Sometimes, though, it is the same color as the rest of the levers (or knobs). Pilots who pull it while in flight learn an important lesson: Don’t do that.
While it looks techy, actually the mixture control simply pulls on a cable that passes through the firewall out to the engine’s carburetor. There, it operates a needle that’s like a floodgate; it can change the amount of fuel allowed through at any throttle setting. Remember the little boy who put his finger in the dike and saved Holland? Put a finger into the dike and very little water leaks out. Remove it, and as much water as possible comes out. The mixture needle in the carburetor works like that.

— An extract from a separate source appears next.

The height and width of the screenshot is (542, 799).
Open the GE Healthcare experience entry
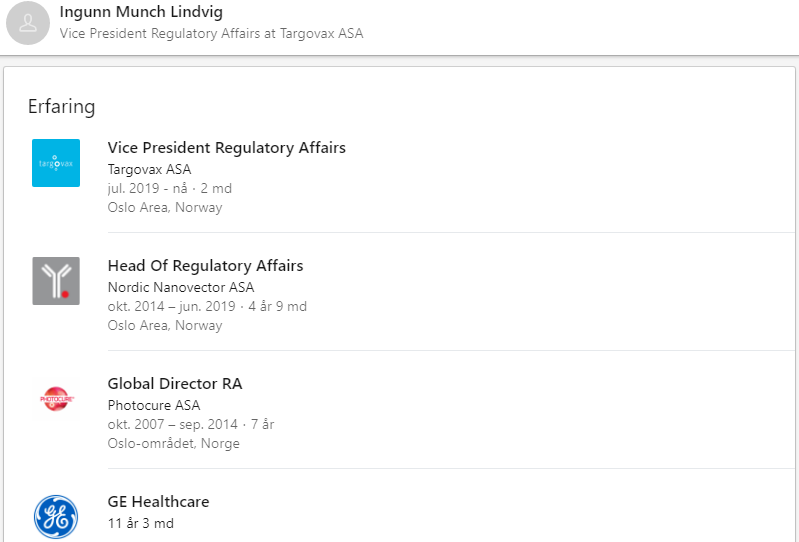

Lower the needle into the fuel line going to the carburetor’s discharge nozzle, and it can lean the mixture for higher altitudes; retract the needle from the fuel line opening, and it can enrich the air/fuel mixture for operations at lower altitudes. At high power settings, the throttle can say, “I’m sending tons of fuel to the engine.” The mixture gets the final say, reducing that flow (leaning) or leaving it alone (full-rich position). In that manner, the fuel/air mixture can be set for conditions, whether taking off from a sea-level Florida beach town or the dizzying heights of Leadville, Colorado.

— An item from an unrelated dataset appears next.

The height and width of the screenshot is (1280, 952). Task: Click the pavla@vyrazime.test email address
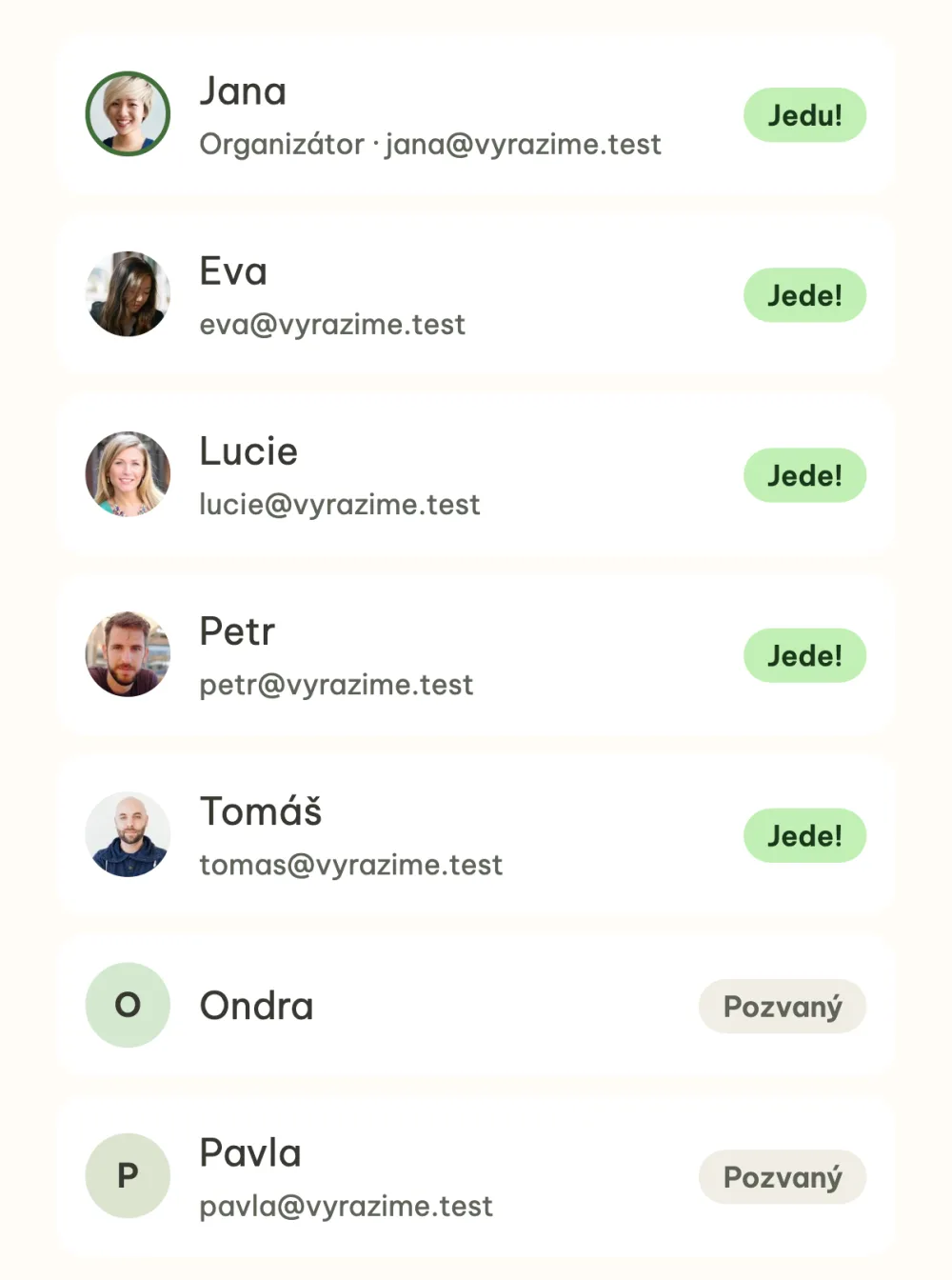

At higher altitudes, pilots lean the mixture before takeoff to assure maximum power. A pilot who didn’t do that made an emergency return to Leadville, Colorado (elevation 9,927 feet), to have his engine checked. It took awhile—a long while—to convince the lowlander that it was the pilot, not the engine, who was to blame. Full throttle with a full-rich mixture position is too rich at 9,000 feet, and reduced power is the result.